MCP Contributors (Official) ▷ #mcp-dev-summit (5 messages):
tickets running out, live remote attendance, sessions on youtube
- Tickets Running Out Fast!: A member noted that tickets are running out and advised booking soon, with a warning that we’re going to probably run out of tickets in the next few days.
- The member noted there has been a huge rush as we got closer to the date.
- Remote Attendance in Question?: A member inquired about the availability of a live remote attendance option.
- They also asked if the sessions will be posted to YouTube afterwards.
Manus.im Discord ▷ #general (2 messages):
Santos Experience
- Santos FC Experience Event: A user shared a link to the “Seletiva Santos Experience CT Meninos da Vila” event on Sympla.

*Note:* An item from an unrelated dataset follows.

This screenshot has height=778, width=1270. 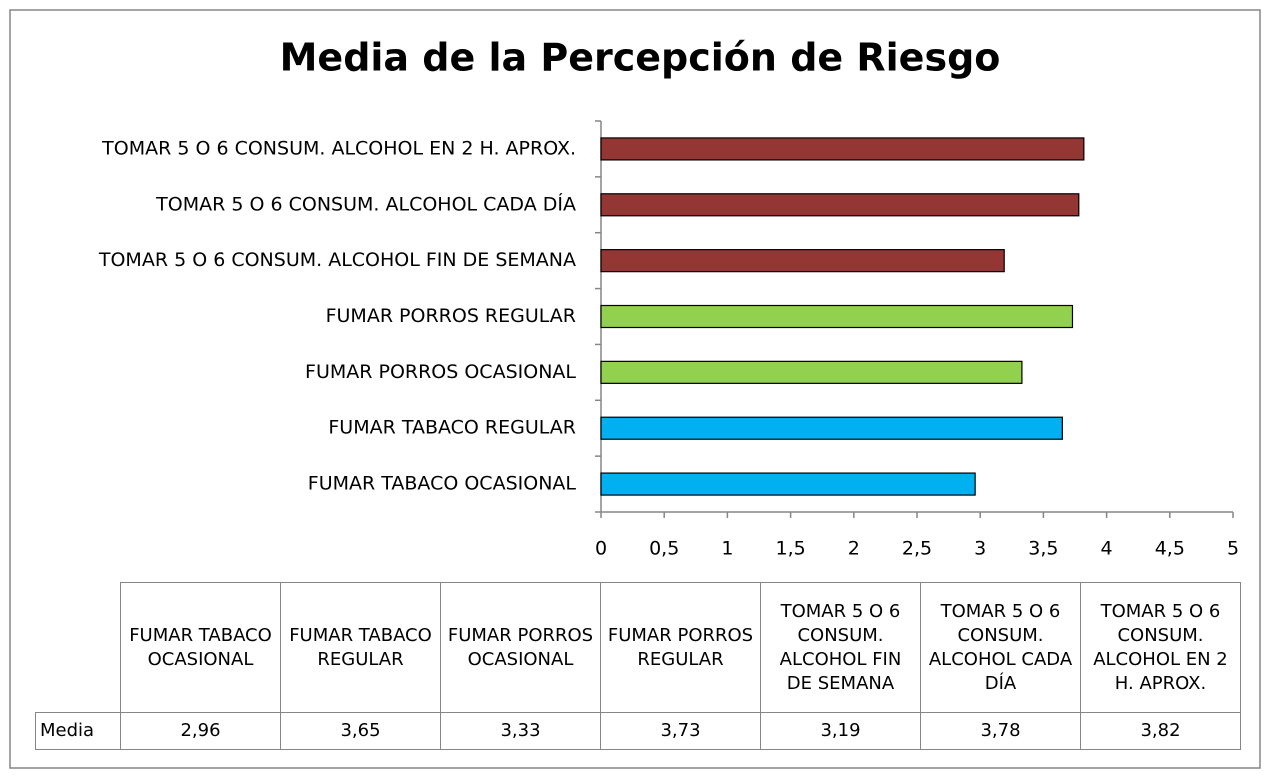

- The link contained utm_source=meta_ads and utm_medium=santos parameters, indicating it was shared from a Meta ad campaign, likely on Instagram.
- Missing topics: There’s a missing topic in the previous message.
- Missing topics will be added in the next turn.
MLOps @Chipro ▷ #events (1 messages):
Boston data community, Happy Hour, Networking, Data professionals
- Boston Data Community Gathers for Low-Key Happy Hour: The Boston data community is hosting a low-key data happy hour for data professionals to connect and network.
- Networking Opportunity for Data Professionals: This happy hour presents a great opportunity for data professionals in Boston to expand their network in a relaxed setting.
- Attendees can expect casual conversations about data trends, career advice, and potential collaborations within the local data science community.